How the Paycheck Protection Program can help freelancers

Apr 09, 2020

The need-to-know:

  • Freelancers are eligible for forgivable loans to cover 8 weeks of your pay + some expenses like rent and utilities
  • You do not need to prove hardship or lost income to qualify for the loan, or provide collateral
  • You are more likely to find a lender if you already have a business banking account
  • Start your application here

On April 10, applications to the federal Paycheck Protection Program will open to freelancers. The program, which opened on April 3 for business owners with fewer than 500 employees, is a loan provided for by the CARES Act, and is another financial tool to help you get through the coronavirus pandemic.

Meant to encourage small business owners to retain their employees during the pandemic, the loans are calculated to cover 8 weeks’ worth of a business’ payroll expenses, plus 25% more for things like rent and utilities. The good news: if the money is used for those purposes (75% of the cash must be used for payroll), it will be forgiven, transforming this loan into a grant.

(If you don't use the money in the way prescribed by the PPP, the loan will generate a 1% interest rate for repayment, over a period of up to 2 years. No payments will be due for the first 6 months.)

For sole proprietors, independent contractors, and self-employed people, the payroll portion will be calculated based on your “wage, commission, income, net earnings from self-employment or similar compensation.” If you employed people in a full- or part-time capacity, you will need to continue to pay them at their usual rate for the full 8-week period to qualify for forgiveness. If you paid other freelancers, however, they are not considered employees under this program and are encouraged to apply for their own loans.

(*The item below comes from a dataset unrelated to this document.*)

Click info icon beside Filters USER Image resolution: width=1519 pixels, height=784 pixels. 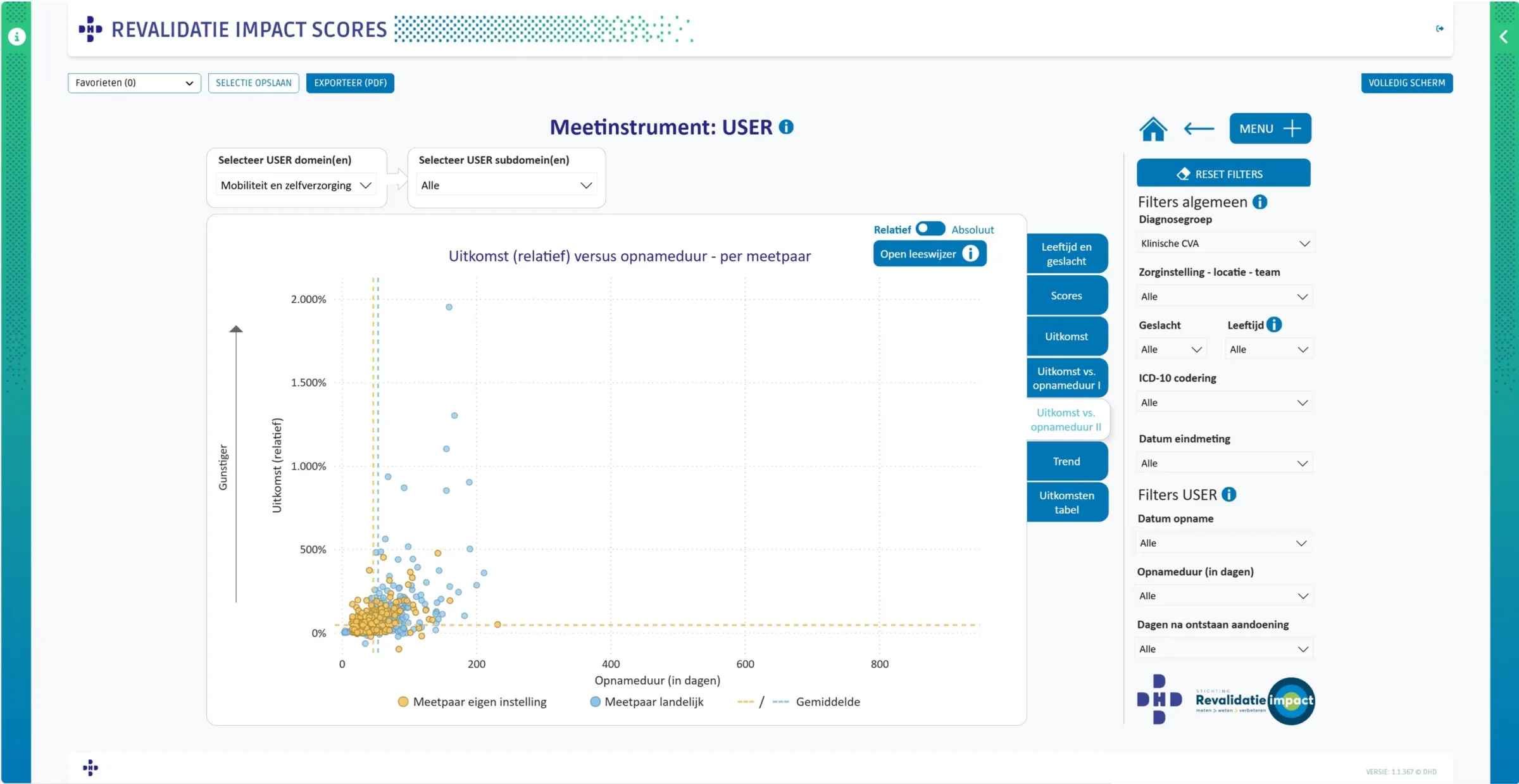coord(1228,494)
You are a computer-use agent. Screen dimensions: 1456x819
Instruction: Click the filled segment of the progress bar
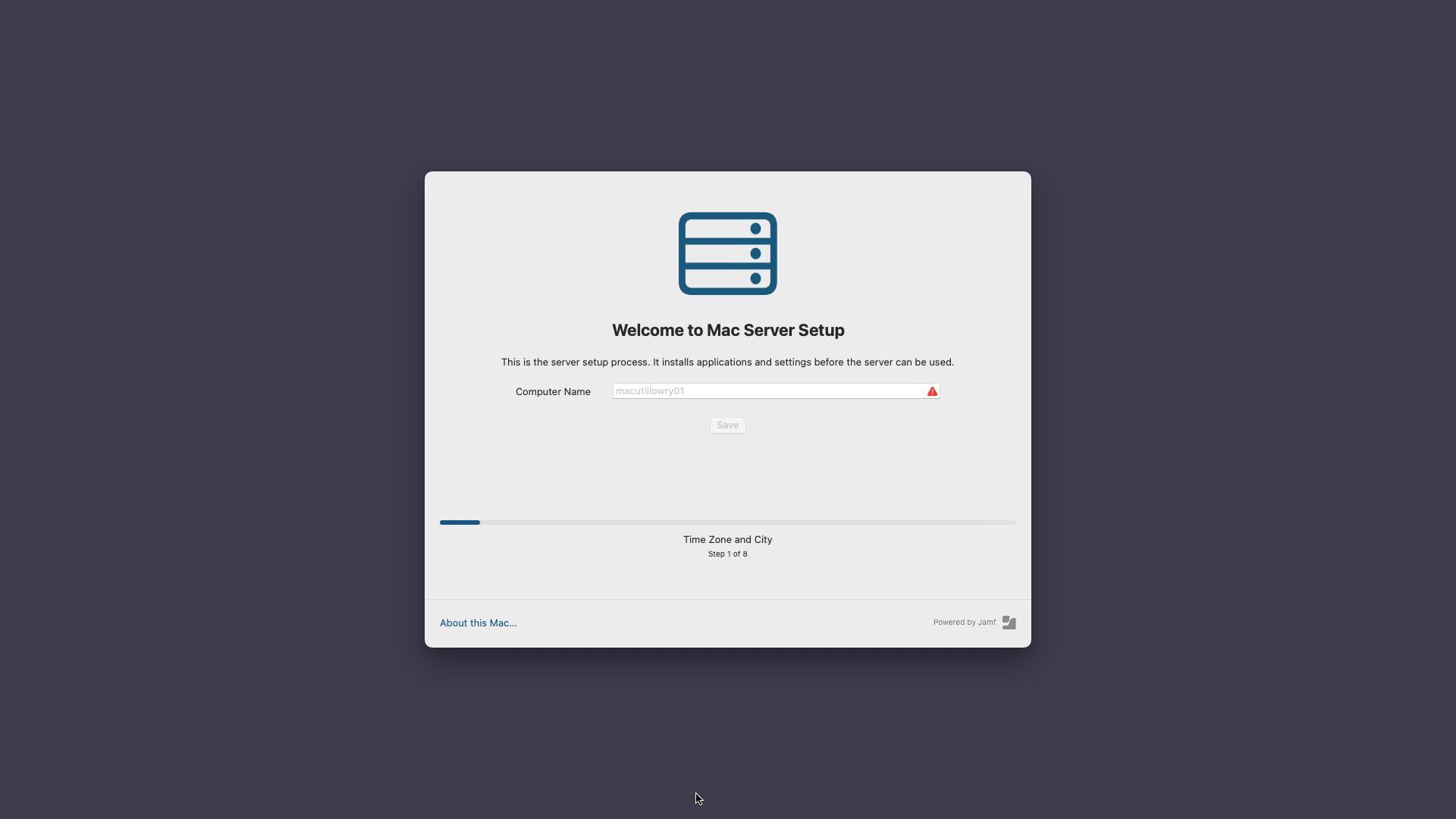(460, 522)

The loans are administered by a list of approved banks, and many banks are limiting their application process to those who already have business accounts with them. If you do not already have a business banking account, a few lenders have said they are willing to accept new customers, including Kabbage, NorthOne, Philadelphia's Republic Bank, and Ready Capital. Other lenders have requested authorization from the Small Business Administration to administer these loans, so there may be more available soon.

Demand for the money is high, and there are reports that the program has been difficult to access. As with many of the provisions of the CARES Act, implementation guidelines have been slow to come and many lenders are unsure how best to proceed. Nevertheless, we encourage freelancers who need the assistance to apply as soon as possible on April 10.

Congress is currently weighing adding an additional $250 billion in funding for the program (on top of the original $300 billion provided in the CARES Act) due to the overwhelming demand. Adding your application to the list puts more pressure on them as does contacting your local rep and letting them know you need this program.